Re: IO worker crash in test_aio/002_io_workers

From: Thomas Munro <thomas(dot)munro(at)gmail(dot)com>
To: Andres Freund <andres(at)anarazel(dot)de>
Cc: pgsql-hackers(at)postgresql(dot)org, Tomas Vondra <tv(at)fuzzy(dot)cz>
Subject: Re: IO worker crash in test_aio/002_io_workers
Date: 2025-07-08 21:18:20
Message-ID: CA+hUKGKN87Rn89UgprGcrnwW+Ok6dbbM2b275O9cdtCbAZtvRw@mail.gmail.com
Views: Whole Thread | Raw Message | Download mbox | Resend email
Thread:
Lists: pgsql-hackers

On Wed, Jul 9, 2025 at 8:45 AM Andres Freund <andres(at)anarazel(dot)de> wrote:
> /* Got one.
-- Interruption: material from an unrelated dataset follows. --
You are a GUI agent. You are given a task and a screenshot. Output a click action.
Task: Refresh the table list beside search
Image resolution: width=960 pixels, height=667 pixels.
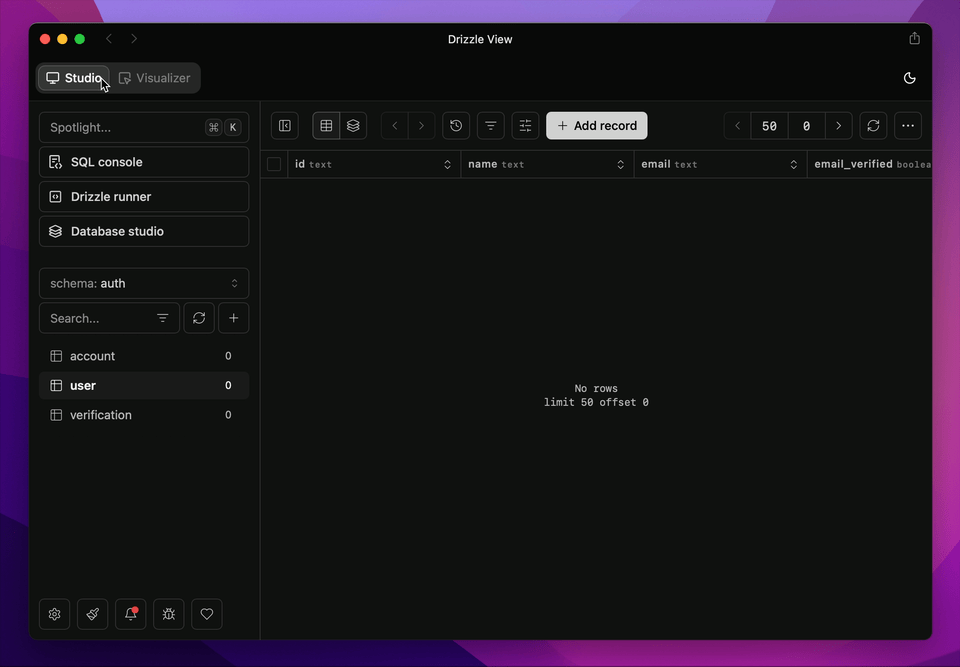tap(198, 317)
Clear idle flag. */
> io_worker_control->idle_worker_mask &= ~(UINT64_C(1) << MyIoWorkerId);
>
> /* See if we can wake up some peers. */
> nwakeups = Min(pgaio_worker_submission_queue_depth(),
> IO_WORKER_WAKEUP_FANOUT);
> for (int i = 0; i < nwakeups; ++i)
> {
> if ((worker = pgaio_choose_idle_worker()) < 0)
> break;
> latches[nlatches++] = io_worker_control->workers[worker].latch;
> }
>
> can return a worker that's actually not currently running and thus does not
> have a latch set.

Ugh, right, thanks. Annoyingly, I think I had already seen and
understood this while working on the dynamic worker pool sizing
patch[1] which starts and stops workers more often, and that patch of
course had to address that problem, but I somehow failed to spot or
maybe just remember that master needs that change too. Will fix.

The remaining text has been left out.